İşte diğer aşamada retention, yani sitenize giren ve sitenize ilgi gösteren kişileri sadık müşteri ve kullanıcı haline dönüştürmektir.

Mobil uygulamaları düşünün.

Arkadaşlarınızın severek kullandığı yeni bir uygulama var.  Siz de bu uygulamayı indirdiniz, yarım saat incelediniz ve sevdiniz.

Ancak sonra başka bir şeyle meşgul olmanız gerekti ve uygulamadan çıktınız.

Muhtemelen bu uygulamaya bir daha girmeyeceksiniz.

Zira hemen herkes böyle yapıyor.

Bugün bilgisayardan çok telefon başındayız. Telefon başında olmak demek ise %84 oranında bir uygulamayı kullanıyor olmak demek.

Ancak mobil uygulamaların kullanıcı tutma ortalamaları oldukça düşük.

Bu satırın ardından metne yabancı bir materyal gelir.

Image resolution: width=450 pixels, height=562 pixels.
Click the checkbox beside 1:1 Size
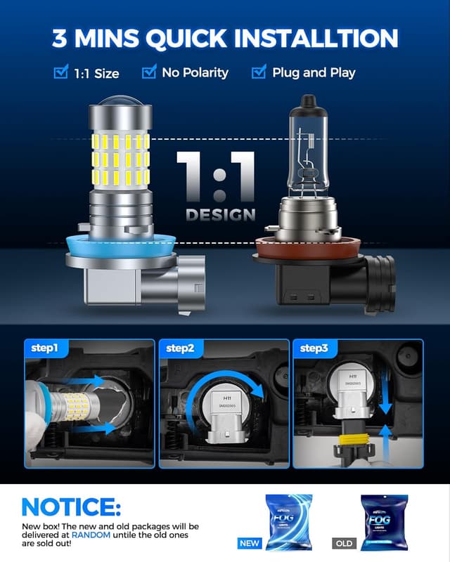(60, 72)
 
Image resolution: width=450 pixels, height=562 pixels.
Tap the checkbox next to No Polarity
(148, 72)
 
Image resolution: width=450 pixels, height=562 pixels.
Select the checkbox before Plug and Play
(259, 72)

Bu şu anlama geliyor: İnsanların %80’i bir uygulamayı indirdikten 3 gün sonra o uygulamaya bir daha girmiyor. Bu oran 3 ay içinde %95’e kadar çıkıyor.

Müşteriyi, kullanıcıyı elde tutmak çok mühim bir hadise. Büyük paralar harcayarak verdiğiniz reklamlar, müşteri deneyimini kaliteli kılmak için harcadığınız emekler insanların bu yaklaşımı nedeniyle hiç olma tehlikesi yaşıyor.

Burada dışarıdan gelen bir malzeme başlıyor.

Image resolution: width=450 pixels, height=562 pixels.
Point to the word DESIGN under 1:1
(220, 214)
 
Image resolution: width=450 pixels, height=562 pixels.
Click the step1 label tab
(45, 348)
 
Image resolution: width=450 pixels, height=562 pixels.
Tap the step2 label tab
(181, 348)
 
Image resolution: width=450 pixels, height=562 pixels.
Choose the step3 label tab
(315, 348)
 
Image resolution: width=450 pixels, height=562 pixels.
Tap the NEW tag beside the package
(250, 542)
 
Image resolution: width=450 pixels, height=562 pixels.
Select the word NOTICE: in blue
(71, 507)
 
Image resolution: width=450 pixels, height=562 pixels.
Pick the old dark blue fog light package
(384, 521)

Kullanıcıları elinizden kaçırmak, onları elde etmekten daha kolay ve hızlı meydana geliyor. Bu ise şirketin kasasındaki paranın bir anda bitmesi anlamına gelebiliyor.

Harvard İşletme Fakültesi’nde yapılan bir araştırmaya göre yeni müşterilerin büyük çoğunluğu bir süre için şirketlere kar ettirmiyor.

Çünkü bu sürede şirketin reklam vermesi, işe personel alması, ofis kiralaması vs. gerekiyor.

Growth hacking mantığına sahip kişiler mevcut müşterilere odaklanmanın yeni müşteri edinmekten daha mantıklı olduğunu bilir. Bir şirket mevcut müşterilerine ilgi göstererek kazancını daha çabuk ve daha kolay bir şekilde artırabilir.

Şayet mobil uygulama işinde değilseniz insanların ürününüzü bir iki kullanımdan sonra terk etmesi çok kötü bir işarettir.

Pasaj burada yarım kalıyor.